→ **Document text**:

Have you ever been a tourist?
Have you ever been a tourist in a small town?
How about a tourist in a small town walking very slowly?
These people – these people in the crosswalk, they could be you:
You people drive me insane, with your slow walking and your taking up the sidewalks and your labored, unpredictable weaving and bobbing. And that’s just the lot of you that aren’t drunk.
You do this, and the walk to the store that usually takes me 3 minutes ends up taking me 15. Just to walk three blocks.
Oh, I hear you. You say things like, “Hey, stop right here. Take a picture of me in front of this staircase.” And you stop JUST as I’m sliding up behind you to pass. So instead of making a clean sweep around the outside of your hilarious “Pike’s Peak: Getting This High Would Be Illegal In Most States” t-shirts, and I touch your boob.
And you think it’s funny. Lady, I’ve touched three boobs just this week. It ain’t funny.
You stand in the middle of the sidewalk – right smack dab in the middle – and you talk to each other. And then, when I go to pass on the inside, you poke up your arm to point at something, and you jab your finger in my nose.
You let your kids run willy-nilly all over the sidewalk, as they scream and throw pieces of funnel cake at each other. That funnel cake doesn’t just magically disappear, people. It has to go somewhere. And that somewhere is usually the bottom of my shoe .

→ **Problems and tasks**:
[A] According to the piece about small-town tourists, how long does the walk to the store usually take, and how long does it take when the tourists are in the way?
[B] Carry on the piece about small-town tourists, beginning right after its final sentence.
The material placed after this point is not needed for the work here.

→ **Given information**:
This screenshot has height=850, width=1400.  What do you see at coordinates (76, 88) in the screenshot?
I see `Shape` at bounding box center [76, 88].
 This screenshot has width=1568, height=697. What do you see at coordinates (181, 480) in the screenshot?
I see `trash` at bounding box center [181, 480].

→ **Final results**:
[A] It usually takes 3 minutes but ends up taking 15.

[B]
I get so frustrated. And it’s all because I NEED TO GET TO THE STORE TO BUY CASHEWS BECAUSE I’M REALLY CRAVING THEM.
I need to get there. NOW. Fast.
I’m in a hurry and you guys are SO slow. So slow and so stoppy and oblivious to the other people around you.
You make me say things like, “This town is so annoying. Why do I live here?”
Until one day, when the clouds are roiling after a mid-summer storm and I’m in my usual hurry to get back home with a handful of fruit and a camera that’s about to get wet. My head is down and I’m watching your feet.
I’m watching them, because sooner or later, they’re going to stop.
And sooner or later, they do.
And one of you points and says, “Oh my gosh, Dad. Look at the sky! Look at the trees! Look at the mountains! This must be the most beautiful place in the world. I’m going to live here when I grow up. It’s going to be killer. Everyone here is so happy.”
You made me look.
And you were right.
Everyone here IS so happy. When they slow down. When they take the time to look at their town as if they were tourists falling in love with it for the first time.
So thank you for slowing me down. My pretend need to get to and from the store in a hurry isn’t as important as the joy you’re feeling.
Keep walking slowly. Keep taking your pictures. Keep pointing at things and exclaiming, so I can look at it with new eyes, too.
Just please keep your finger out of my nose.
Did You Know?
You can apply this whole story to your life, too. No matter where you live.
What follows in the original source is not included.